In Subtask-2, the participants' ingenuity in creating translations that not only communicate the same intent but also resonate with the cultural and linguistic subtleties of each Arabic dialect will be pivotal. Successful models from this subtask will demonstrate a nuanced understanding of language variation, setting a new standard for domain-specific dialectal Arabic NLP and potentially unlocking new avenues for machine translation and cross-dialect communication in the broader NLP community.
Evaluation
The evaluation for subtask-1 and subtask-2 of AraFinNLP will be conducted through CodaLab, providing a structured and accessible platform for participants. For subtask-1, the F-measure (F1 score) will assess intent prediction accuracy. The test set will feature a mix of various Arabic dialects and MSA. For subtask-2, participants will translate MSA or Palestinian Arabic queries to the three target dialects, focusing on translation quality and intent preservation, evaluated against a reference dataset. Participants can also leverage resources like the training code available on GitHub https://github.com/SinaLab/ArBanking77 and Hugging Face https://huggingface.co/SinaLab/ArBanking77 . This comprehensive approach ensures a thorough evaluation of the models' linguistic accuracy and semantic understanding across dialects.
IMPORTANT DATES
- February 24, 2024: Shared task announcement.
- March 1, 2024: Release of training and development datasets.
- April 5, 2024 April 29, 2024: Registration deadline.
- April 10, 2024: Test set made available.
- May 03, 2024: Codalab test system submission deadline.
- May 15, 2024: Shared task papers due date.
- June 17, 2024: Notification of acceptance.

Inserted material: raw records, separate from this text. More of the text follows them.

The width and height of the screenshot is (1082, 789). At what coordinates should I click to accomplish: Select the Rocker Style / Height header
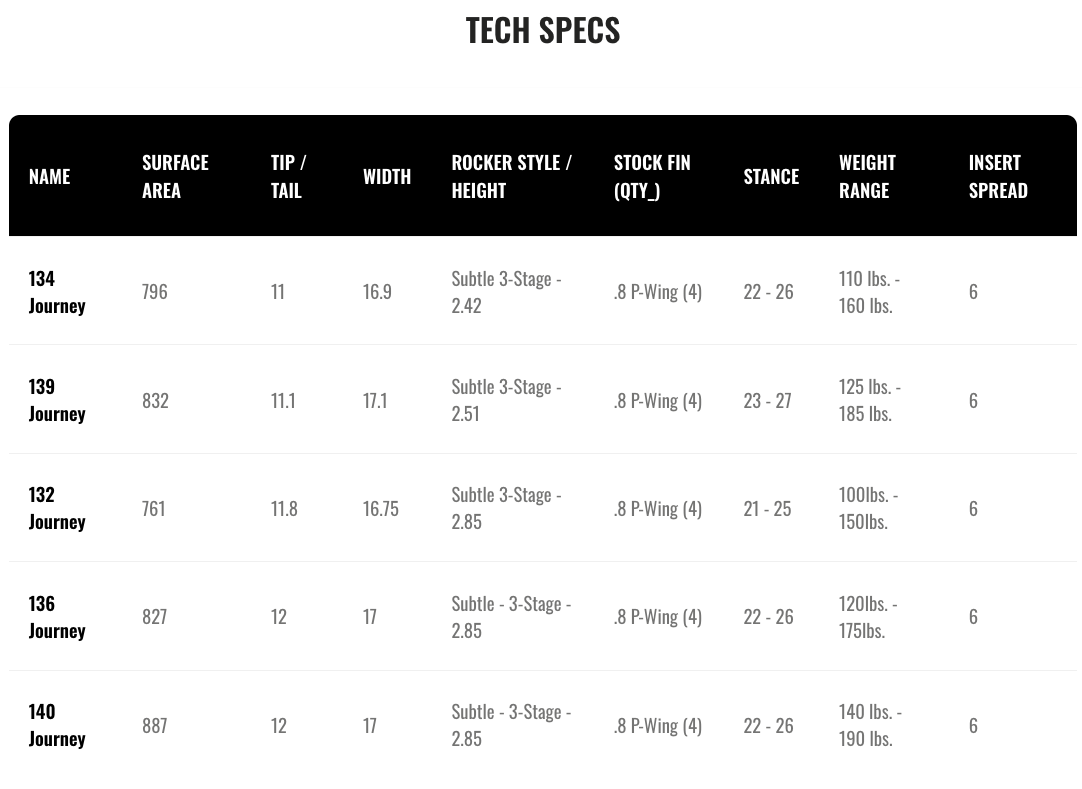(x=511, y=176)
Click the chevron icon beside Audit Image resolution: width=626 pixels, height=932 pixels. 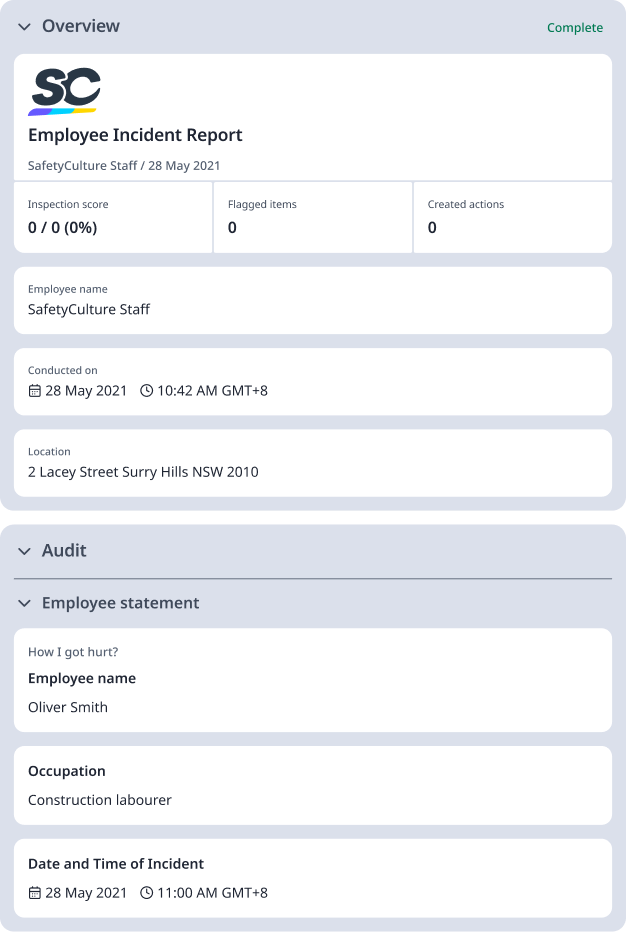click(23, 550)
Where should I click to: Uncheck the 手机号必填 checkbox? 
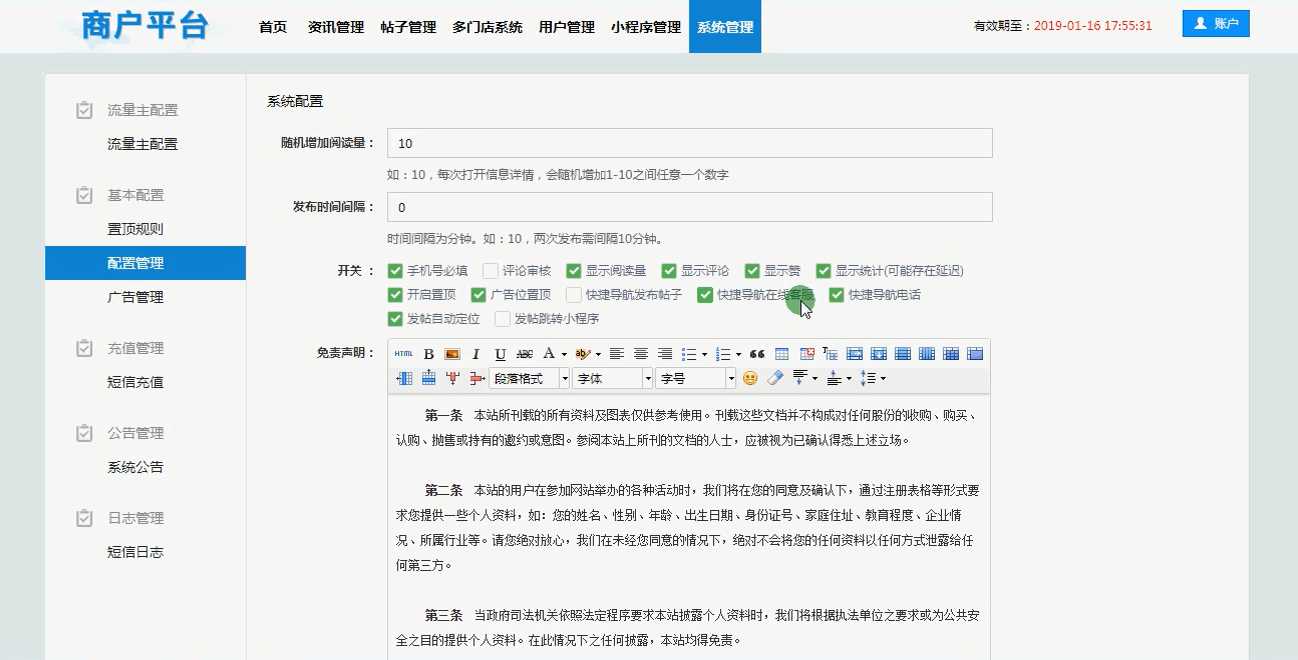(x=395, y=271)
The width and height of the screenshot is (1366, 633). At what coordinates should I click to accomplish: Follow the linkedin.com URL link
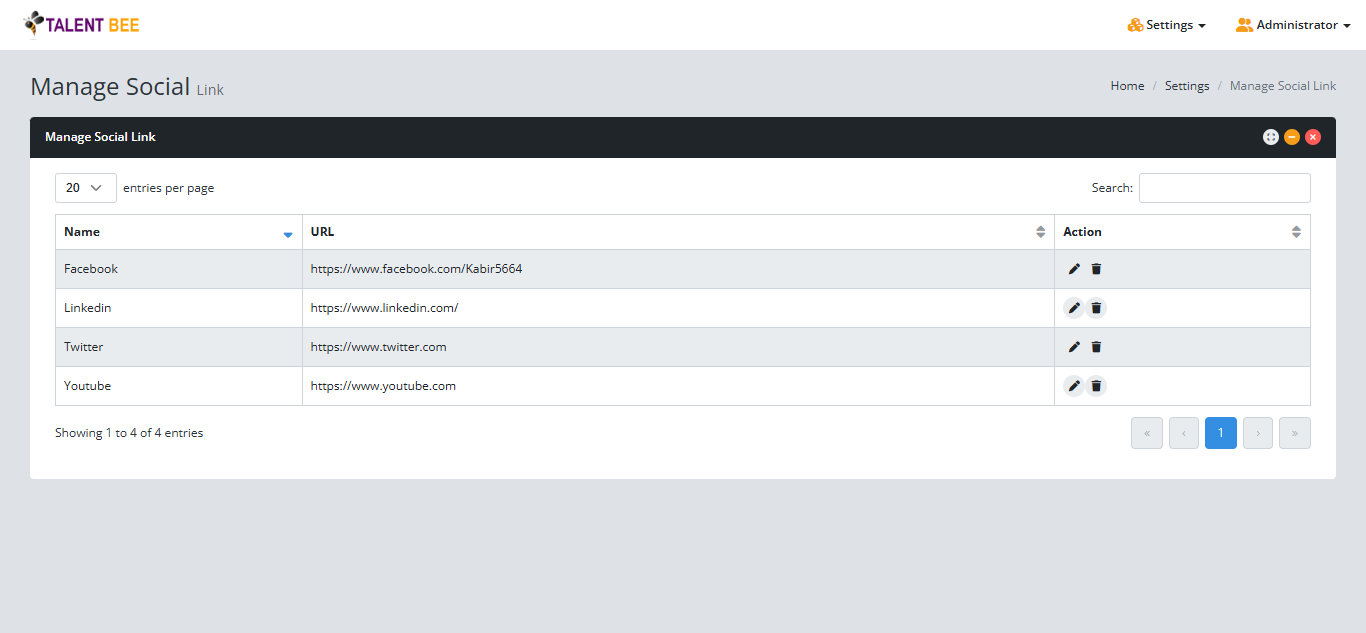pyautogui.click(x=384, y=307)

- July 1, 2024: Camera-ready papers due.
- August 16, 2024: ArabicNLP conference.
Organising Committee
- Mo El-Haj, Lancaster University, United Kingdom
- Houda Bouamor, Carnegie Mellon University, Qatar
- Saad Ezzini, Lancaster University, United Kingdom
- Ismail Berrada, Mohammed VI Polytechnic University, Morocco
- Sanad Malaysha, Birzeit University, Palestine
- Mohammed Khalilia, Birzeit University, Palestine
- Mustafa Jarrar, Birzeit University, Palestine
- Sultan Almujaiwel, King Saud University, Saudi Arabia
References
Iñigo Casanueva, Tadas Temčinas, Daniela Gerz, Matthew Henderson, and Ivan Vulić. 2020. Efficient Intent Detection with Dual Sentence Encoders. In Proceedings of the 2nd Workshop on Natural Language Processing for Conversational AI, pages 38–45, Online. Association for Computational Linguistics.
Mustafa Jarrar, Ahmet Birim, Mohammed Khalilia, Mustafa Erden, and Sana Ghanem. 2023. ArBanking77: Intent Detection Neural Model and a New Dataset in Modern and Dialectical Arabic. In Proceedings of ArabicNLP 2023, pages 276–287, Singapore (Hybrid). Association for Computational Linguistics.
Papineni, K., Roukos, S., Ward, T., & Zhu, W. J. (2002, July). Bleu: a method for automatic evaluation of machine translation. In Proceedings of the 40th annual meeting of the Association for Computational Linguistics (pp. 311-318).
Nadhem Zmandar, Mo El-Haj, and Paul Rayson. 2023. FinAraT5: A text-to-text model for financial Arabic text understanding and generation. In Proceedings of the 4th Conference on Language, Data and Knowledge, pages 262–273, Vienna, Austria.
Nadhem Zmandar, Mo El-Haj, and Paul Rayson. 2021. "Multilingual Financial Word Embeddings for Arabic, English, and French," 2021 IEEE International Conference on Big Data (Big Data), Orlando, FL, USA, 2021, pp. 4584-4589, doi: 10.1109/BigData52589.2021.9672070.
Maja Popović. 2017. chrF++: words helping character n-grams. In Proceedings of the Second Conference on Machine Translation, pages 612–618, Copenhagen, Denmark. Association for Computational Linguistics.